Submitted to: World Association for the Advancement of Veterinary Parasitologists
Publication Type: Abstract Only
Publication Acceptance Date: 1/10/1999
Publication Date: N/A
Citation: Gasbarre, L.C., Leighton, E.A. 1999. Genetic resistance to gastrointestinal nematodes of cattle [abstract]. World Association for the Advancement of Veterinary Parasitologists.

Interpretive Summary:

Technical Abstract: Gastrointestinal nematodes remain a serious constraint on the efficient raising of cattle throughout the world. Although there are several safe and efficacious anthelmintics in widespread use, changing environmental and consumer concerns coupled with the potential for anthelmintic resistance requires that adjuncts to current control procedures be developed. One means to supplement current control programs is to use hos genetics to reduce parasite transmission, thus requiring less intensive anthelmintic use. Cattle identical across their major histocompatibility complex were secondarily bred for enhanced or diminished resistance to GI nematodes. Offspring were challenged by natural exposure over a 4 month period to pastures containing Ostertgia ostertagi, Cooperia oncophora, and Nematodirus helvetianus. Calves were extensively monitored both immunologically and parasitologically throughout the test period, and selected calves were killed to accurately asess parasite burdens. Immunit to the parasites can be manifested either as reduced numbers of worms or as reduced fecundity of the females (heritibility - 0.3).

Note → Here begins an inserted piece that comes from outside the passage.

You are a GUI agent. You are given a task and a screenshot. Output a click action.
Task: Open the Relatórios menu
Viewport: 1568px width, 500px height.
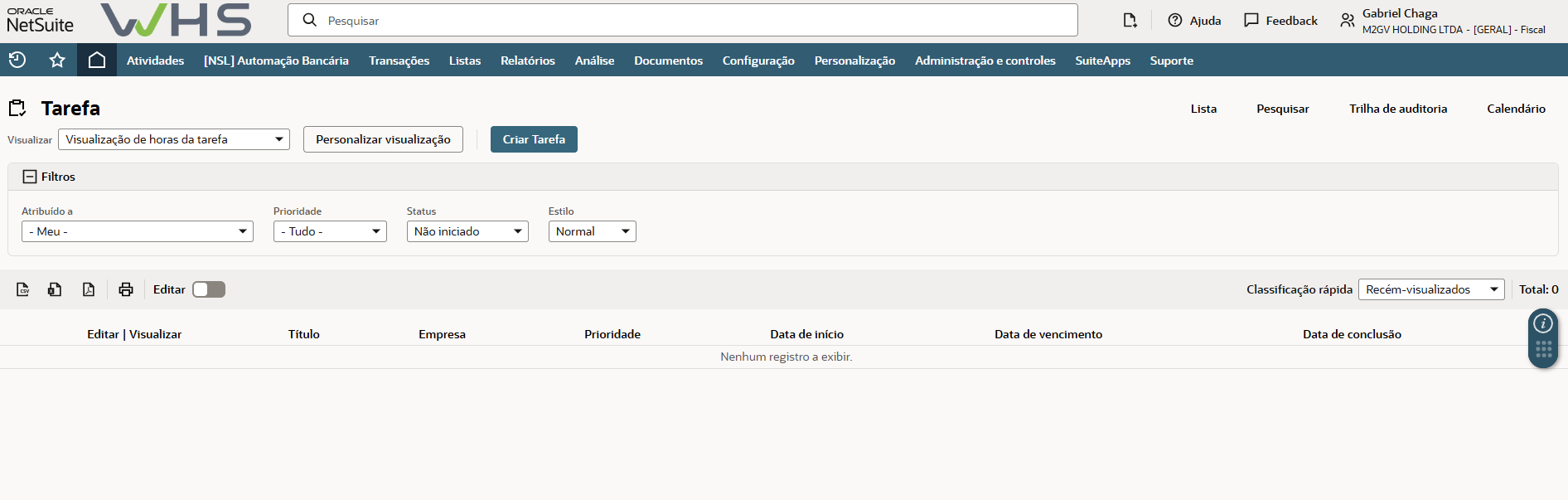pyautogui.click(x=527, y=61)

Bulls with increased risk of producing susceptible (non-responder) calves can be identified. Fecal EPG are a poor indicator of Ostertagia numbers, and in calves serum pepsinogen levels are more accurate. Genetic resistance in cattle functions differently than that reported in sheep and likely involves different immune effector mechanisms, due to the dominance of Ostertagia in this parasite-host system. Host genetics can be used to substantially reduce transmission of GI nematodes in cattle.